Durante o mês de janeiro e fevereiro de 1998, juntamente com o relatório
e a análise de todas as informações obtidas durante
o primeiro semestre da pesquisa, relacionamos, escutamos e analisamos várias
gravações, afim de obter um paralelo entre o Baião
de 4 décadas atrás e o de hoje.
Na pesquisa fonográfica foi utilizado CD, Vinil e Fitas Cassete.
Tudo que já foi coletado, foi analisado na 2ª Fase de nossa
pesquisa, afim de comparar a música feita na época em que
o Baião surgia como gênero e fenômeno musical, (década
de 40) tocado em todas as rádios ocupando lugar de destaque, e o
Baião de outras épocas, até chegar nos nossos dias.

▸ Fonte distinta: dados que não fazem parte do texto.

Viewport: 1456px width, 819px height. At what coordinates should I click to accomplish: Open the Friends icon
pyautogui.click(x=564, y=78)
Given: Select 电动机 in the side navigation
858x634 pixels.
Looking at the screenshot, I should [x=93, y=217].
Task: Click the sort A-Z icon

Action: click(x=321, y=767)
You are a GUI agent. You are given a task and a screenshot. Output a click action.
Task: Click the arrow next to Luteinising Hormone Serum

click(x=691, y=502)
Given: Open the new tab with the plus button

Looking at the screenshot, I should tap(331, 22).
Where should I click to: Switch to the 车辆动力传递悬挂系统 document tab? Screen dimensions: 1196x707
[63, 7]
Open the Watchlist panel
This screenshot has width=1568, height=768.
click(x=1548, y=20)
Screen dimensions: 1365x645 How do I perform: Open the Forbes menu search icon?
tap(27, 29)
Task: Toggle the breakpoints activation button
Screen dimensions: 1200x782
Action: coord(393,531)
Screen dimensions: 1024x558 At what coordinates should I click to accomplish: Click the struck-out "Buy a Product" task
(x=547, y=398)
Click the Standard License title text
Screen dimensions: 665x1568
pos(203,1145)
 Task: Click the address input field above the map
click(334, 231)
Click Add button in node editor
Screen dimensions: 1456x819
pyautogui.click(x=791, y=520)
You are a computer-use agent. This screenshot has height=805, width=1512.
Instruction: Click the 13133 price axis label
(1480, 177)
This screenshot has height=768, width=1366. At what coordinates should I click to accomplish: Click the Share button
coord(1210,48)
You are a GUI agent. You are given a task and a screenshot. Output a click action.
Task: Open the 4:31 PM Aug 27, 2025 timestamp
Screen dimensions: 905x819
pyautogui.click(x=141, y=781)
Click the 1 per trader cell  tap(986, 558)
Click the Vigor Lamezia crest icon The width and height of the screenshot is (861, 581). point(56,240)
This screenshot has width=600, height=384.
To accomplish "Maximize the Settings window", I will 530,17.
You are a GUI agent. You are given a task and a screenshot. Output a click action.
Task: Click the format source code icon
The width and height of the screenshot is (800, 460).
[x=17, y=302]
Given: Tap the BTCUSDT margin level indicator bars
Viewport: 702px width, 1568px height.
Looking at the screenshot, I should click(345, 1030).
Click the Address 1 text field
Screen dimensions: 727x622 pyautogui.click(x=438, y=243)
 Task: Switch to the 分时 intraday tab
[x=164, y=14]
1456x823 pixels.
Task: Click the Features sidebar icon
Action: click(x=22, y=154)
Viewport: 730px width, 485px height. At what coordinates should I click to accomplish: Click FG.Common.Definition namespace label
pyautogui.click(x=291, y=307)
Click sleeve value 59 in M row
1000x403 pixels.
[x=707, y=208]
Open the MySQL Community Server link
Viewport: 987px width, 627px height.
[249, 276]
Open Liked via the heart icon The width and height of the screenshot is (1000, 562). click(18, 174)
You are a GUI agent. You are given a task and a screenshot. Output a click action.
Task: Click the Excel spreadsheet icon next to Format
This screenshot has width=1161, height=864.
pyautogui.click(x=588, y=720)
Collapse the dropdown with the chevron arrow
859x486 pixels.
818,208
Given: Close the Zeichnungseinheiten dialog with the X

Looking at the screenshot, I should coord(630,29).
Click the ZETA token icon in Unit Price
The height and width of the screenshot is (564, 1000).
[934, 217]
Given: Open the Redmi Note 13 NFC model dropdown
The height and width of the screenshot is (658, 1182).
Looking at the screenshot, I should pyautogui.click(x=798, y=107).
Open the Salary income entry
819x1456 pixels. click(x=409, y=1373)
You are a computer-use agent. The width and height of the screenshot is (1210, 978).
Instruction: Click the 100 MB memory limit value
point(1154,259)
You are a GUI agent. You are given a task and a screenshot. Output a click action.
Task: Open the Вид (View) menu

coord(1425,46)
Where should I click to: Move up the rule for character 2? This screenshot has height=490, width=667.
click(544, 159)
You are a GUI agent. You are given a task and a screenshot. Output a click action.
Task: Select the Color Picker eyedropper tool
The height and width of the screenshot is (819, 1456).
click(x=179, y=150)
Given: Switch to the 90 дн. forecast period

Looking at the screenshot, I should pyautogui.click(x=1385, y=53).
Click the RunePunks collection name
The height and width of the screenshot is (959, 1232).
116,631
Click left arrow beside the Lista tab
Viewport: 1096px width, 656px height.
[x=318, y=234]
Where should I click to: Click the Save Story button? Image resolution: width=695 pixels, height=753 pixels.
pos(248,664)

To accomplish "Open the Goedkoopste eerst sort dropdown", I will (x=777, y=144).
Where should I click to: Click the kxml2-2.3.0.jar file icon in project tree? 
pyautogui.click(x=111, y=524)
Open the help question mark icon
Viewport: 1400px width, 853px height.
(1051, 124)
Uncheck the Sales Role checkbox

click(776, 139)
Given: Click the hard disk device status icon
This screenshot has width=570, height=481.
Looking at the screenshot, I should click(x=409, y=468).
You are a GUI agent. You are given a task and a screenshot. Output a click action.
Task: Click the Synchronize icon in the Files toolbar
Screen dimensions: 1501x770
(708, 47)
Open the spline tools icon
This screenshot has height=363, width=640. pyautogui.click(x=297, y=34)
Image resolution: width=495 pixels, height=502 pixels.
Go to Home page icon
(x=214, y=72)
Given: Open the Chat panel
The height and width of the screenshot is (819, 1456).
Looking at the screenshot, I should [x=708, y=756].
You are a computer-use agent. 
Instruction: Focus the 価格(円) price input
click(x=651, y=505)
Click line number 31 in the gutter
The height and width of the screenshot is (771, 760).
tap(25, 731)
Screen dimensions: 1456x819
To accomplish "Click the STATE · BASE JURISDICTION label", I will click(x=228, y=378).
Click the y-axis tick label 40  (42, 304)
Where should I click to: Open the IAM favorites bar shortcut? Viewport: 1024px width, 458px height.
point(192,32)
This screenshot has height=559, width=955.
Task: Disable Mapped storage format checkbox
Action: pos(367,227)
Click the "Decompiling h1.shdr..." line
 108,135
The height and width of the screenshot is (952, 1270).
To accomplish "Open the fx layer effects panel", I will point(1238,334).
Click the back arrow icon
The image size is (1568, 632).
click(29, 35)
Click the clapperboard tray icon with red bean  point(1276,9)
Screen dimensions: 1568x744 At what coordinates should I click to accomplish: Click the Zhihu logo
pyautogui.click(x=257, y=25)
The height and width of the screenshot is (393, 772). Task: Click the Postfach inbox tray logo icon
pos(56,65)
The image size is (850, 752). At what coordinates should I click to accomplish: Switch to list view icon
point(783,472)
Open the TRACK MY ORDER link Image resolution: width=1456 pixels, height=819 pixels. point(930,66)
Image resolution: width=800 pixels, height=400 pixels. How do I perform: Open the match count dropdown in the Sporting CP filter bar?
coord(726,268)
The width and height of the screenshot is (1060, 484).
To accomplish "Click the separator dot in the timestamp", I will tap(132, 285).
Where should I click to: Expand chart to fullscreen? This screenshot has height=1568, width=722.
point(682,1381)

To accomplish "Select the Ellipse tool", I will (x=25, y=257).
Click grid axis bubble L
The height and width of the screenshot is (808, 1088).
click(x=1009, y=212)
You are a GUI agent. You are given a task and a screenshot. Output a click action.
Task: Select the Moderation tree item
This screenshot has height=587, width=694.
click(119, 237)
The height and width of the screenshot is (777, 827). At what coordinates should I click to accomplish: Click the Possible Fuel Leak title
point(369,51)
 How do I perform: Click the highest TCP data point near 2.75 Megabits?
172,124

Parte do material transcrito para partitura, anexaremos junto à
esse compilado. Para isso utilizamos um computador equipado com programas
específicos para esse trabalho.
A maior parte da discografia pesquisada quando falamos só de Baião,
foram as gravações de Luiz Gonzaga. Nada mais natural, pois
é onde encontramos registradas as primeiras gravações
de Baião. Utilizamos também músicas de Dominguinhos,
Geraldo Azevedo, Alceu Valença, Gilberto Gil, etc.
Inicialmente para nosso estudo, utilizamos bibliografia especifica sobre
o assunto que nos ajudou muito em nossa 1ª fase da pesquisa. Mas,
vale ressaltar que, tudo que foi encontrado sobre o Baião, está
relacionado com o Baião do início do século e até
do século passado. São na maioria publicações
antigas. Não dispomos de bibliografia com informações
mais recentes, o que dificultou a 2ª Fase do nosso projeto. Porém,
com a ‘falta’ de informações bibliográficas, recorremos
à pesquisa de campo, e entrevista. O que há em demasia são
informações sobre o surgimento do Baião e também
as definições do termo, mas é muito difícil
encontrar informações musicais, tais como: um trabalho sobre
o ritmo em si, sua orquestração, sua estrutura melódica
e sua evolução ao longo de mais de 50 anos, desde que o Baião,
através de Luiz Gonzaga tornou-se um fenômeno musical nacional
e até conhecido internacionalmente.
Para a pesquisa sobre o Forró utilizamos bibliografia também,
mas encontramos pouco material em livros. O que ajudou muito durante a
pesquisa foram as informações obtidas em jornais. Tanto jornais
aqui de Fortaleza como jornais de outros estados como: o Diário
de Pernambuco, Folha da Tarde, Folha de São Paulo, etc.